(Beginning of SOURCE DATA)

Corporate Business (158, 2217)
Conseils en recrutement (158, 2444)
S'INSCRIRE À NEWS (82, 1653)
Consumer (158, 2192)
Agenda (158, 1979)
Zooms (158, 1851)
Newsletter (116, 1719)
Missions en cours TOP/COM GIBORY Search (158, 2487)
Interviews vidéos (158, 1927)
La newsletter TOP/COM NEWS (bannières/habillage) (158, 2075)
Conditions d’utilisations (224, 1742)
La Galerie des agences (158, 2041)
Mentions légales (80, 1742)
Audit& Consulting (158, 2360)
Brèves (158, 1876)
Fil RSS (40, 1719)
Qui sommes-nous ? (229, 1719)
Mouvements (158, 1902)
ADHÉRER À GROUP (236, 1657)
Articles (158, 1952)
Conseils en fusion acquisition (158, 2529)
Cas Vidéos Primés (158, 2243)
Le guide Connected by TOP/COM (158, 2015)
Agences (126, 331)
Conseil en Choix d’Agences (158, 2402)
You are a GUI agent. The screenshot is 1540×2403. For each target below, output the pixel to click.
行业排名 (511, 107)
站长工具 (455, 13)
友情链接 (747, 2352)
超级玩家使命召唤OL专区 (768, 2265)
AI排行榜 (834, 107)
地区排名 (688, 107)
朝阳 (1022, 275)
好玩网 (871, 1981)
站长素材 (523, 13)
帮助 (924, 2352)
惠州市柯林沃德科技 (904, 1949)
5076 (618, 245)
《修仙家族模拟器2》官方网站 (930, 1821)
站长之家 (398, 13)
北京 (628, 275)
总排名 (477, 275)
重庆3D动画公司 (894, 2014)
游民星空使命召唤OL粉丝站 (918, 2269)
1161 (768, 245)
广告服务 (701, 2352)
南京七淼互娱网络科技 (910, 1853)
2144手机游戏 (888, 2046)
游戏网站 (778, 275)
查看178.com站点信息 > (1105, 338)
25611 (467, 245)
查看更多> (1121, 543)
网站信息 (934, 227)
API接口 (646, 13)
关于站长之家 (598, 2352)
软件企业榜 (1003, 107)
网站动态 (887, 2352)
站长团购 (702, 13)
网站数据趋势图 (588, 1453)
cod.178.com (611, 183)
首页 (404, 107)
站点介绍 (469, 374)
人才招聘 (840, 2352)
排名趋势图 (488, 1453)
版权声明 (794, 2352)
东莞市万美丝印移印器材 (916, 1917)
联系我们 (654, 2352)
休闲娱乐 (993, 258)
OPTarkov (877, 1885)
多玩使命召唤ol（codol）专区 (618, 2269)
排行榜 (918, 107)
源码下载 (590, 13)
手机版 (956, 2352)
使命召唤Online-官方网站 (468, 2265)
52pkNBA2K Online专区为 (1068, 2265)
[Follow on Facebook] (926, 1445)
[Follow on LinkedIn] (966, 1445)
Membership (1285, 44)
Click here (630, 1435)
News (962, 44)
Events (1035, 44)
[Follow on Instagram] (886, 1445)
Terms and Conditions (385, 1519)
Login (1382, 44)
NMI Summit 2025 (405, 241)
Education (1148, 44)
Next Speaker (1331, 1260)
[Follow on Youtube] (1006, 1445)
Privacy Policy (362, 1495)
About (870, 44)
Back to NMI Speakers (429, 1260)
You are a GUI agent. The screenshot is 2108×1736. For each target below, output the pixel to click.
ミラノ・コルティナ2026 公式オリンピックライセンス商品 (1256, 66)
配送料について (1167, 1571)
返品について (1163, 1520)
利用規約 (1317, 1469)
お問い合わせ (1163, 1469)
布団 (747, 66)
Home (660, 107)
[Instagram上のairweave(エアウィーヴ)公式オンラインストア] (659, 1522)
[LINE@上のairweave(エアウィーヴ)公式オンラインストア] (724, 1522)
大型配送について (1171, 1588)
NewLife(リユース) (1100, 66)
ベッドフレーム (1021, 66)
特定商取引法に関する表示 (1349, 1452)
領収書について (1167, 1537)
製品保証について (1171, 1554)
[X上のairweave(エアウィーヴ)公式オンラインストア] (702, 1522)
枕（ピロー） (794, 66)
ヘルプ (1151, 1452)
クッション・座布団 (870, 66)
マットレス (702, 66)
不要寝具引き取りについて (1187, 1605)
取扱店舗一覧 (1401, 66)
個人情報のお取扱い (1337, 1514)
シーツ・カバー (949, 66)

(End of SOURCE DATA)

Every line of the data must be written out again word for word.

Corporate Business (158, 2217)
Conseils en recrutement (158, 2444)
S'INSCRIRE À NEWS (82, 1653)
Consumer (158, 2192)
Agenda (158, 1979)
Zooms (158, 1851)
Newsletter (116, 1719)
Missions en cours TOP/COM GIBORY Search (158, 2487)
Interviews vidéos (158, 1927)
La newsletter TOP/COM NEWS (bannières/habillage) (158, 2075)
Conditions d’utilisations (224, 1742)
La Galerie des agences (158, 2041)
Mentions légales (80, 1742)
Audit& Consulting (158, 2360)
Brèves (158, 1876)
Fil RSS (40, 1719)
Qui sommes-nous ? (229, 1719)
Mouvements (158, 1902)
ADHÉRER À GROUP (236, 1657)
Articles (158, 1952)
Conseils en fusion acquisition (158, 2529)
Cas Vidéos Primés (158, 2243)
Le guide Connected by TOP/COM (158, 2015)
Agences (126, 331)
Conseil en Choix d’Agences (158, 2402)
You are a GUI agent. The screenshot is 1540×2403. For each target below, output the pixel to click.
行业排名 (511, 107)
站长工具 (455, 13)
友情链接 (747, 2352)
超级玩家使命召唤OL专区 (768, 2265)
AI排行榜 (834, 107)
地区排名 (688, 107)
朝阳 (1022, 275)
好玩网 (871, 1981)
站长素材 (523, 13)
帮助 (924, 2352)
惠州市柯林沃德科技 (904, 1949)
5076 (618, 245)
《修仙家族模拟器2》官方网站 (930, 1821)
站长之家 (398, 13)
北京 (628, 275)
总排名 (477, 275)
重庆3D动画公司 (894, 2014)
游民星空使命召唤OL粉丝站 (918, 2269)
1161 (768, 245)
广告服务 (701, 2352)
南京七淼互娱网络科技 (910, 1853)
2144手机游戏 (888, 2046)
游戏网站 (778, 275)
查看178.com站点信息 > (1105, 338)
25611 (467, 245)
查看更多> (1121, 543)
网站信息 (934, 227)
API接口 (646, 13)
关于站长之家 (598, 2352)
软件企业榜 (1003, 107)
网站动态 (887, 2352)
站长团购 (702, 13)
网站数据趋势图 (588, 1453)
cod.178.com (611, 183)
首页 (404, 107)
站点介绍 (469, 374)
人才招聘 (840, 2352)
排名趋势图 (488, 1453)
版权声明 (794, 2352)
东莞市万美丝印移印器材 (916, 1917)
联系我们 (654, 2352)
休闲娱乐 (993, 258)
OPTarkov (877, 1885)
多玩使命召唤ol（codol）专区 (618, 2269)
排行榜 (918, 107)
源码下载 (590, 13)
手机版 (956, 2352)
使命召唤Online-官方网站 (468, 2265)
52pkNBA2K Online专区为 (1068, 2265)
[Follow on Facebook] (926, 1445)
[Follow on LinkedIn] (966, 1445)
Membership (1285, 44)
Click here (630, 1435)
News (962, 44)
Events (1035, 44)
[Follow on Instagram] (886, 1445)
Terms and Conditions (385, 1519)
Login (1382, 44)
NMI Summit 2025 (405, 241)
Education (1148, 44)
Next Speaker (1331, 1260)
[Follow on Youtube] (1006, 1445)
Privacy Policy (362, 1495)
About (870, 44)
Back to NMI Speakers (429, 1260)
You are a GUI agent. The screenshot is 2108×1736. For each target below, output the pixel to click.
ミラノ・コルティナ2026 公式オリンピックライセンス商品 (1256, 66)
配送料について (1167, 1571)
返品について (1163, 1520)
利用規約 (1317, 1469)
お問い合わせ (1163, 1469)
布団 (747, 66)
Home (660, 107)
[Instagram上のairweave(エアウィーヴ)公式オンラインストア] (659, 1522)
[LINE@上のairweave(エアウィーヴ)公式オンラインストア] (724, 1522)
大型配送について (1171, 1588)
NewLife(リユース) (1100, 66)
ベッドフレーム (1021, 66)
特定商取引法に関する表示 (1349, 1452)
領収書について (1167, 1537)
製品保証について (1171, 1554)
[X上のairweave(エアウィーヴ)公式オンラインストア] (702, 1522)
枕（ピロー） (794, 66)
ヘルプ (1151, 1452)
クッション・座布団 (870, 66)
マットレス (702, 66)
不要寝具引き取りについて (1187, 1605)
取扱店舗一覧 (1401, 66)
個人情報のお取扱い (1337, 1514)
シーツ・カバー (949, 66)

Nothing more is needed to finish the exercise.